2. Skarb Atanaryka  (1960 rok wyd.) bardzo ciekawa przygoda, przeżyta z bratem bohatera na wykopaliskach archeologicznych ponownie wśród starych kurhanów, a w tle historia o Gotach zamieszkujących kiedyś tereny w północnej Polsce, na Pomorzu.
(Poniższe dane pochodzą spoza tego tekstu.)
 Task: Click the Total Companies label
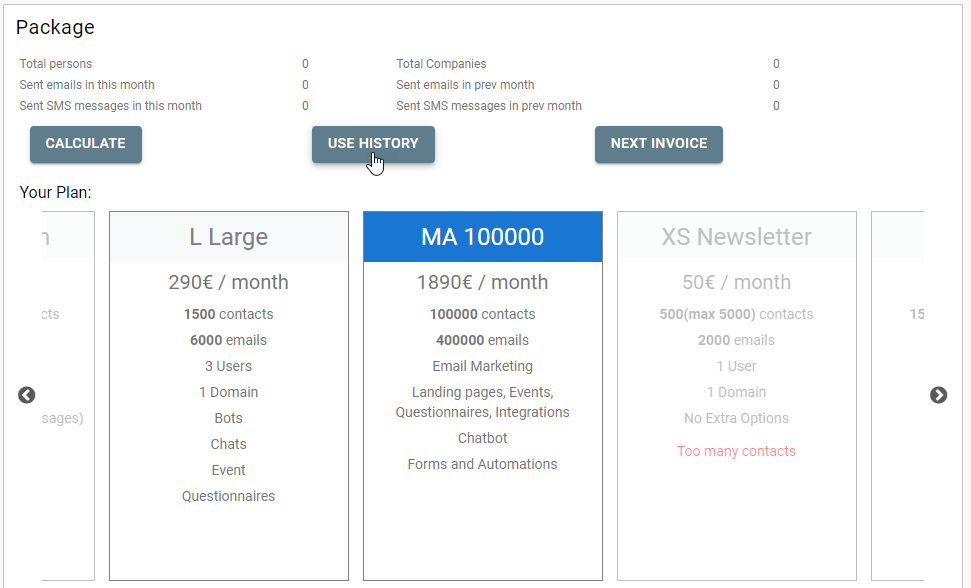coord(441,64)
3. Pozwolenie na wywóz lwa (1961 wyd.) - aktualnie ze zmienionym tytułem na Pierwsza przygoda Pana Samochodzika, choć właściwie ledwo się domyślamy, że to ten sam Tomasz. 
To bardzo świetna część, absolutnie inna od innych. Gdzie główny bohater udaje się na daleką Syberię, z krótkim postojem w Moskwie (hmm, sam autor tam był na stypendium i został wyrzucony jako wróg komunizmu, następnie wyrzucono go również ze studiów, a ojca w z pracy, co nie zmienia faktu, że z przekonania był raczej socjalistą, choć kto wtedy nie był, a także ORMO-wcem).
Akcja dzieje się w trasie nad rzekę Amur i potem już na miejscu, a Tomasz próbuje odszukać opisany w starych księgach Ałbazin, gdzie dawno temu, po okresie Wielkiej Smuty, dowódcą był polski szlachcic na zesłaniu.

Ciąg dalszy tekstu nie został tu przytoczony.